Finkel’s excitement is easily applied to other ancient cultures as well. Any ancient text translation may be the next big breakthrough in uncovering the biggest secrets in humanity’s past.

But that’s not to say that AI is anywhere near ready to take over for the good old-fashioned human creativity and social understanding that’s often needed to make the mental leaps that are necessary to making sense of old writing. For now, it’s just another amazing tool that can help researchers on the quest to make sense of what our ancient ancestors thought important enough to jot down or laboriously carve into tablets .

By Alicia McDermott


That would be great, minus the fact that some human would have definitely had their input to 'guide' this AI, to be sure. I'm not a real fan of the Rosetta stone for many reasons regarding the subjectivity surrounding the interpretations. For example, If I'm a Christian, and I'm, in the past, translating a work in a land that speaks about "GODS" and Supreme Beings, etc... Do, I place that in the work, or do I believe it will offend my God, so, I make the ever so slightly change (which does major damage) in wording and not give a true representation of meaning? Absolutely, I find that to be the case in almost everything; especially in archaeology because they want nice timelines with nice stories.
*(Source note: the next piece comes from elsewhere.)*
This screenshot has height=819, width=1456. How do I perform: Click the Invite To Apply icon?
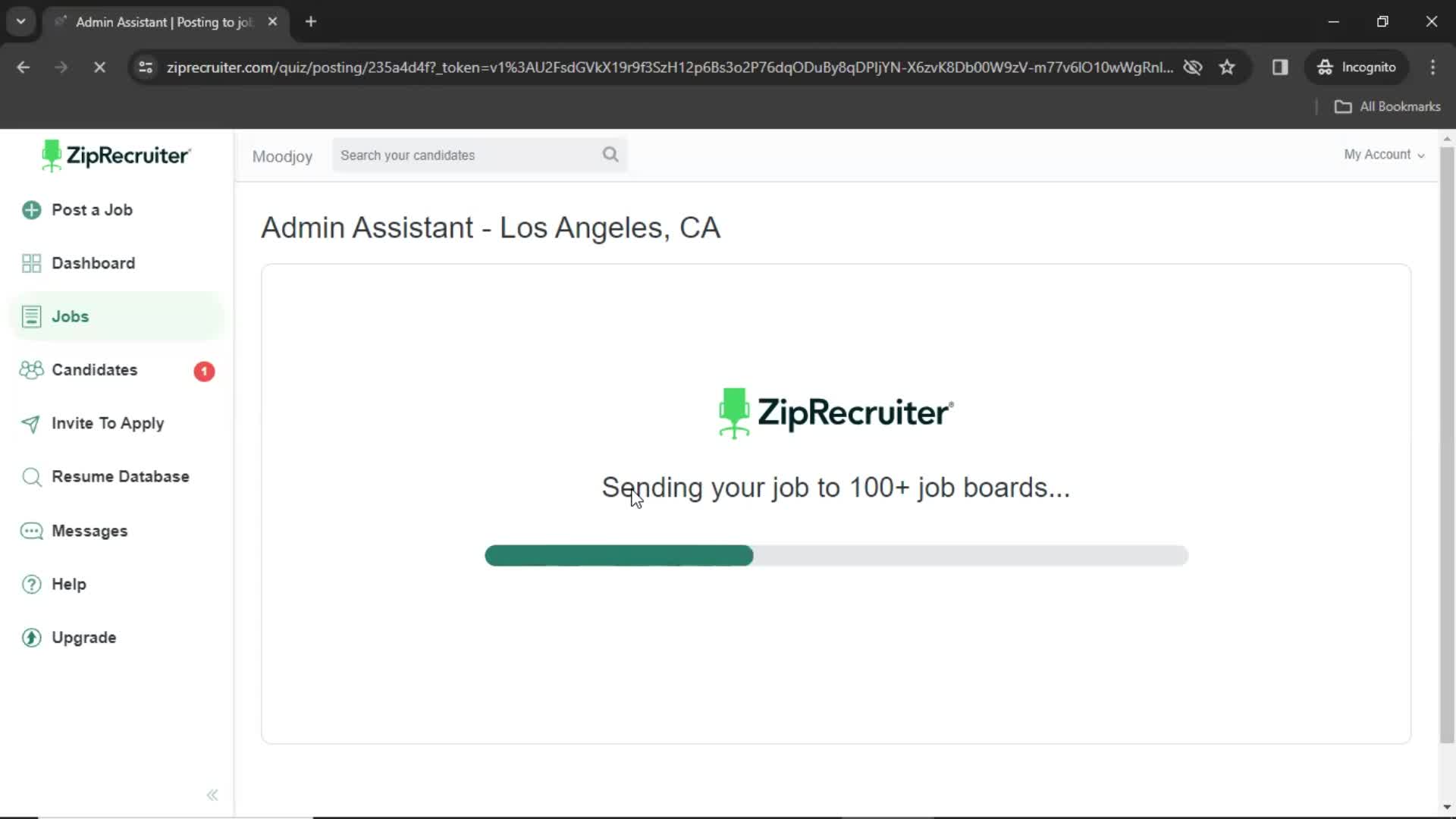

Most of my beliefs are based upon bits of information and my own personal views via discovery.

Neat! I'd love to see some of those really ancient written languages that we haven't been able to make heads or tails of - like Linear A, Rongorongo, the Olmec writing, etc., translated. I'm sure they'd give us amazing insight on those cultures. There's only so much that we can glean and guess from even extensive archaeological work, since we're looking at things from a modern perspective and a limited knowledge of their knowledge.